Search
Question: Question: How can I filter a vcf file by DP and GQ using the R package VariantAnnotation?
0
3.5 years ago by
r.jaffe0
Brazil
r.jaffe0 wrote:

Hi guys, need some help filtering my vcf files with the VariantAnnotation package (v1.12.9) from Bioconductor. I have a vcf file (v4.2) containing 28238 SNPs for 160 individuals, and I'm running R version 3.1.3 I opened my file and ran:

hist(geno(vcf)$DP) ##check the distribution of Read Depth hist(geno(vcf)$GQ) ##check the distribution of Phred-Scaled Genotype Quality

I then tried to filter out all samples with a DP<10 and a GQ<20 and create a new vcf file:

vcf2 <- vcf[geno(vcf)$DP>10 && geno(vcf)$GQ>20]

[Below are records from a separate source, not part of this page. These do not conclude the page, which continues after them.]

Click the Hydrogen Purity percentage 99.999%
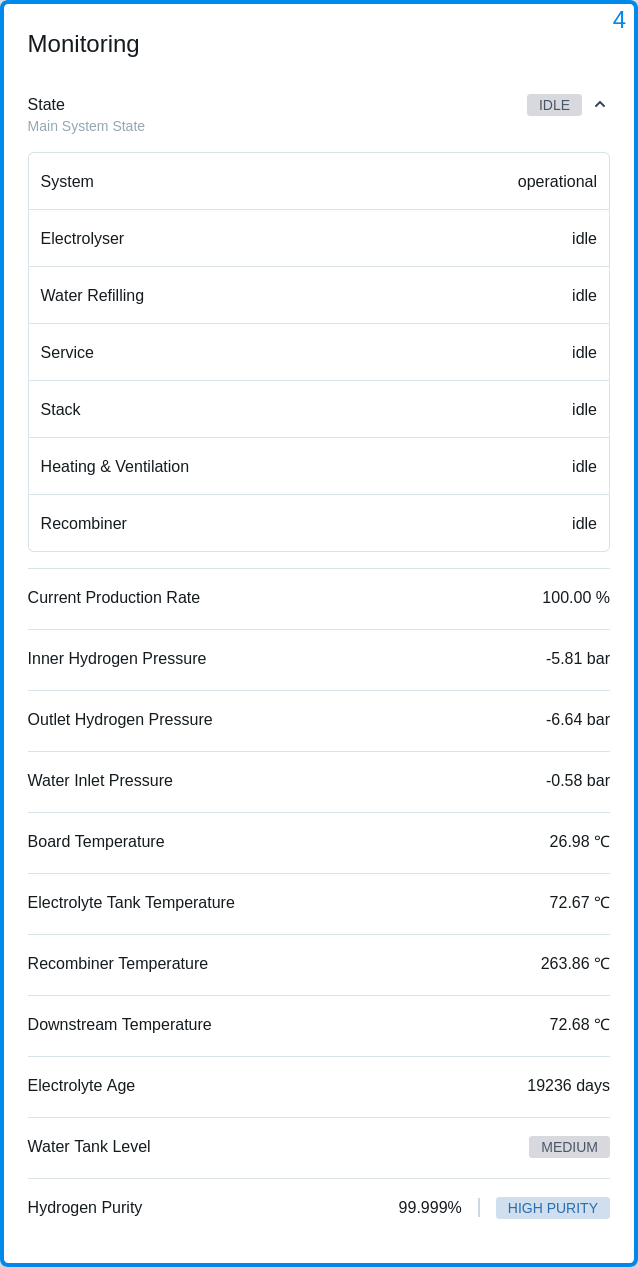click(x=430, y=1208)
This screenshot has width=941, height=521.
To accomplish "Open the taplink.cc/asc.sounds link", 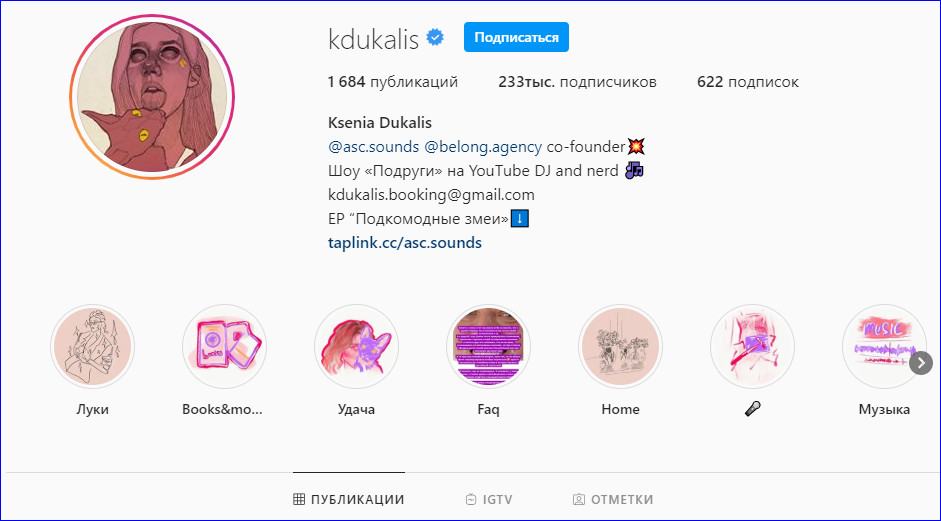I will pyautogui.click(x=405, y=242).
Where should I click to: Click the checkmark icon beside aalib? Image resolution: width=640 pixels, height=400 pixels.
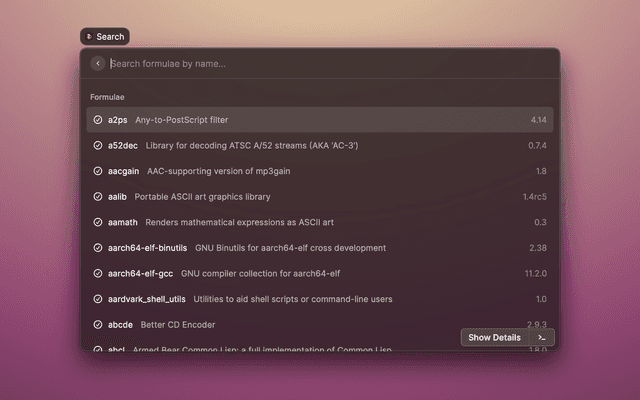click(x=98, y=197)
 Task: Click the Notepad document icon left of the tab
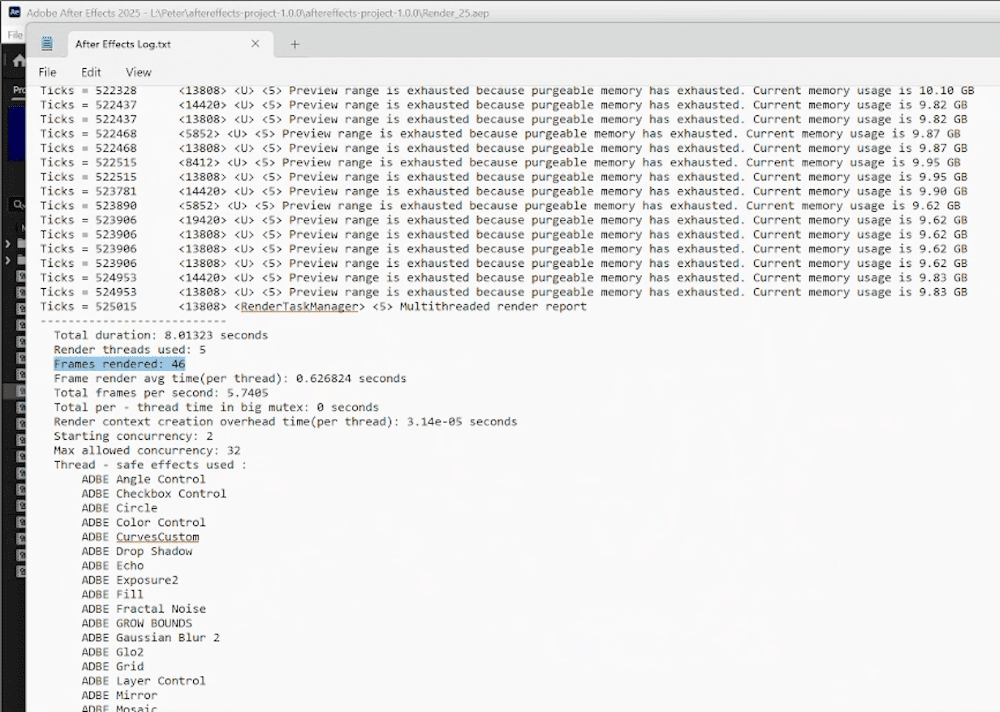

The problem is that this code does not seem to be working, because both files have exactly the same dimensions:

dim(vcf) ##28238 160
dim(vcf2) ##28238 160

So my questions are: 1)How can I filter vcf files by DP and GQ?? 2)Is it better to eliminate SNPs that have low DP & GQ, or to re-code genotypes with low DP and GQ as missing genotypes (./.)? Any help would be much appreciated, thanks! Rodolfo

modified 3.5 years ago by Valerie Obenchain ♦♦ 6.6k • written 3.5 years ago by r.jaffe0

In this statement geno(vcf)$DP>10 && geno(vcf)$GQ>20 you combine the comparisons with &&. In R this is does a scalar comparison of the first element (it seems like R should at least warn here, but it doesn't).

> x = 1:5; y = 5:1
> x < 3 && y > 2
[1] TRUE


If it's 'TRUE', then recycling kicks in and you select ALL elements.

> x[ x < 3 && y > 2 ]
[1] 1 2 3 4 5

On the other hand a single & does a vectorized operation, and you select just the ones you're interested in!

>  x < 3 & y > 2
[1]  TRUE  TRUE FALSE FALSE FALSE
> x[ x < 3 & y > 2]
[1] 1 2

So

vcf2 <- vcf[geno(vcf)$DP>10 & geno(vcf)$GQ>20]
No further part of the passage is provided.